Otro ámbito privilegiado de la misericordia
es el perdón. «Después de confesarme, ¿festejo?»,
preguntó el Papa, «¿o paso rápido a otra cosa, como
cuando después de ir al médico, uno ve que los análisis no dieron tan mal y los
mete en el sobre y pasa a otra cosa? Y cuando doy una limosna, ¿le doy tiempo
al otro a que me exprese su agradecimiento y festejo su sonrisa y esas
bendiciones que nos dan los pobres, o sigo apurado con mis cosas después de
dejar caer la moneda?»
Dios «no solo
perdona deudas incalculables, como al siervo que le suplica y que luego se
mostrará mezquino con su compañero, sino que nos hace pasar directamente de la
vergüenza más vergonzante a la dignidad más alta sin pasos intermedios», añadió
Francisco. «El
Señor deja que la pecadora perdonada le lave familiarmente los pies con sus
lágrimas. Apenas Simón Pedro le confiesa su pecado y le pide que se aleje, Él
lo eleva a la dignidad de pescador de hombres. Nosotros, en cambio, tendemos a
separar ambas actitudes: cuando nos avergonzamos del pecado, nos escondemos y
andamos con la cabeza gacha, como Adán y Eva, y cuando somos elevados a alguna
dignidad tratamos de tapar los pecados y nos gusta hacernos ver, casi
pavonearnos».
Por tanto, «nuestra
respuesta al perdón excesivo del Señor debería consistir en mantenernos siempre
en esa tensión sana entre una digna vergüenza y una avergonzada dignidad:
actitud de quien por sí mismo busca humillarse y abajarse, pero es capaz de
aceptar que el Señor lo ensalce en bien de la misión, sin creérselo».
TEXTO
ÍNTEGRO DE LA HOMILÍA
Después de la lectura del pasaje de Isaías,
al escuchar en labios de Jesús las palabras: «Hoy
mismo se ha cumplido esto que acaban de oír», bien podría haber
estallado un aplauso en la Sinagoga de Nazaret. Y luego podrían haber llorado
mansamente, con íntima alegría, como lloraba el pueblo cuando Nehemías y el
sacerdote Esdras le leían el libro de la Ley que habían encontrado
reconstruyendo el muro. Pero los evangelios nos dicen que hubo sentimientos
encontrados en los paisanos de Jesús: le pusieron distancia y le cerraron el
corazón. Primero, «todos hablaban bien de él, se
maravillaban de las palabras llenas de gracia que salían de su boca» (Lc
4,22); pero después, una pregunta insidiosa fue ganando espacio: «¿Pero no es este el hijo de José, el carpintero?».

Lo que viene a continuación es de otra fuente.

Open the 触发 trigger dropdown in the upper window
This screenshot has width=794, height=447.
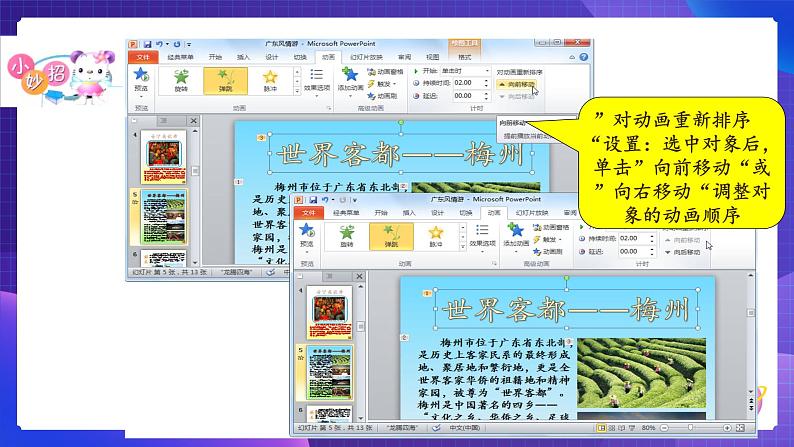coord(382,84)
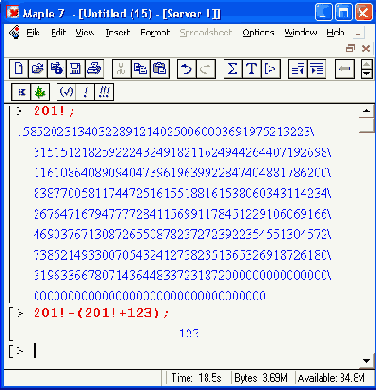Save the worksheet via the floppy disk icon
Viewport: 376px width, 390px height.
click(75, 69)
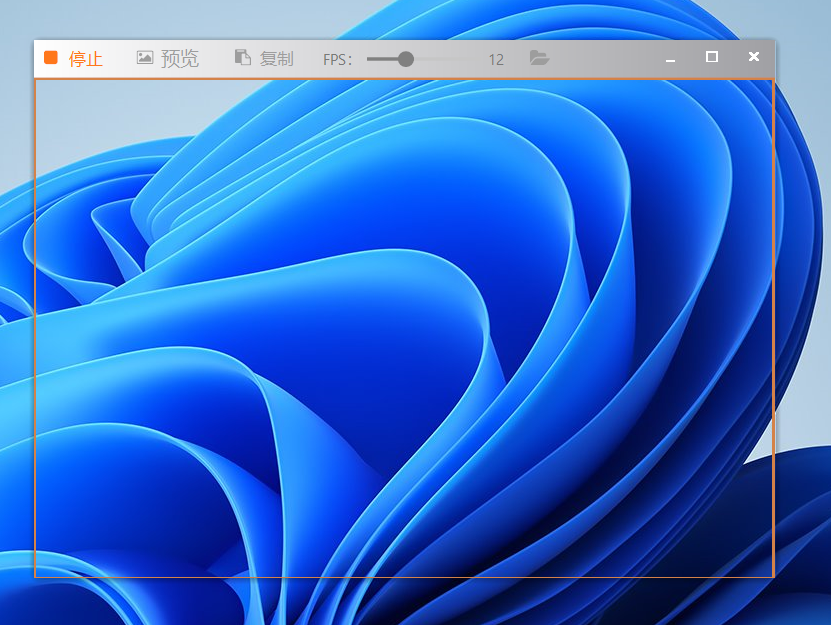Close the recorder window
The width and height of the screenshot is (831, 625).
[x=754, y=58]
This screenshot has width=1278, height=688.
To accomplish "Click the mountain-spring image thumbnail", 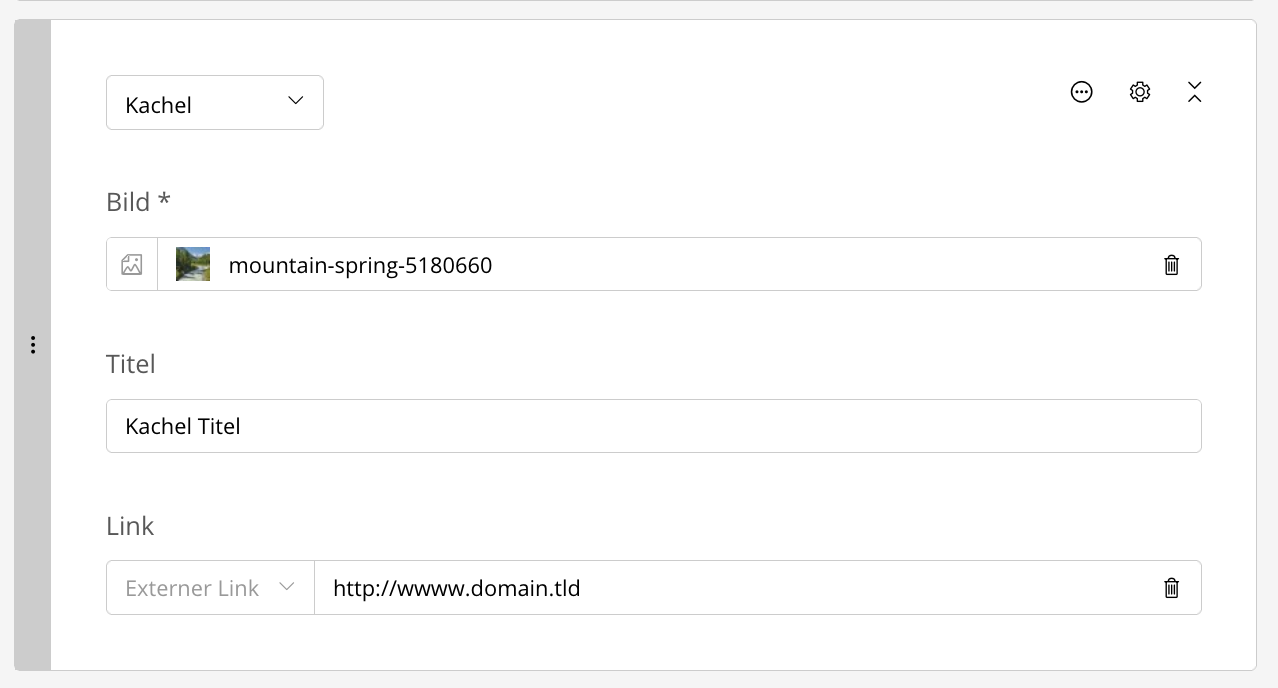I will point(193,265).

Y al final: «Se llenaron de ira» (Lc 4,28).
Lo querían despeñar… Se cumplía así lo que el anciano Simeón le había
profetizado a nuestra Señora: «Será bandera
discutida» (Lc 2,34). Jesús, con sus palabras y sus gestos, hace que se
muestre lo que cada hombre y mujer tiene en su corazón.
Y allí donde el Señor anuncia el evangelio
de la Misericordia incondicional del Padre para con los más pobres, los más
alejados y oprimidos, allí precisamente somos interpelados a optar, a «combatir el buen combate de la Fe» (1 Tm 6,12).
La lucha del Señor no es contra los hombres sino contra el demonio (cf. Ef
6,12), enemigo de la humanidad. Pero el Señor «pasa
en medio» de los que buscan detenerlo «y
sigue su camino» (Lc 4,30). Jesús no confronta para consolidar un
espacio de poder. Si rompe cercos y cuestiona seguridades es para abrir una
brecha al torrente de la Misericordia que, con el Padre y el Espíritu, desea
derramar sobre la tierra. Una Misericordia que procede de bien en mejor:
anuncia y trae algo nuevo: cura, libera y proclama el año de gracia del Señor.
La Misericordia de nuestro Dios es infinita
e inefable y expresamos el dinamismo de este misterio como una Misericordia
«siempre más grande», una Misericordia en camino, una Misericordia que cada día
busca el modo de dar un paso adelante, un pasito más allá, avanzando sobre las
tierras de nadie, en las que reinaba la indiferencia y la violencia.
Y esta fue la dinámica del buen Samaritano
que «practicó la misericordia» (Lc 10,37):
primer paso, se conmovió, se acercó al herido, vendó sus heridas, lo llevó a la
posada, se quedó esa noche y prometió volver a pagar lo que se gastara de más.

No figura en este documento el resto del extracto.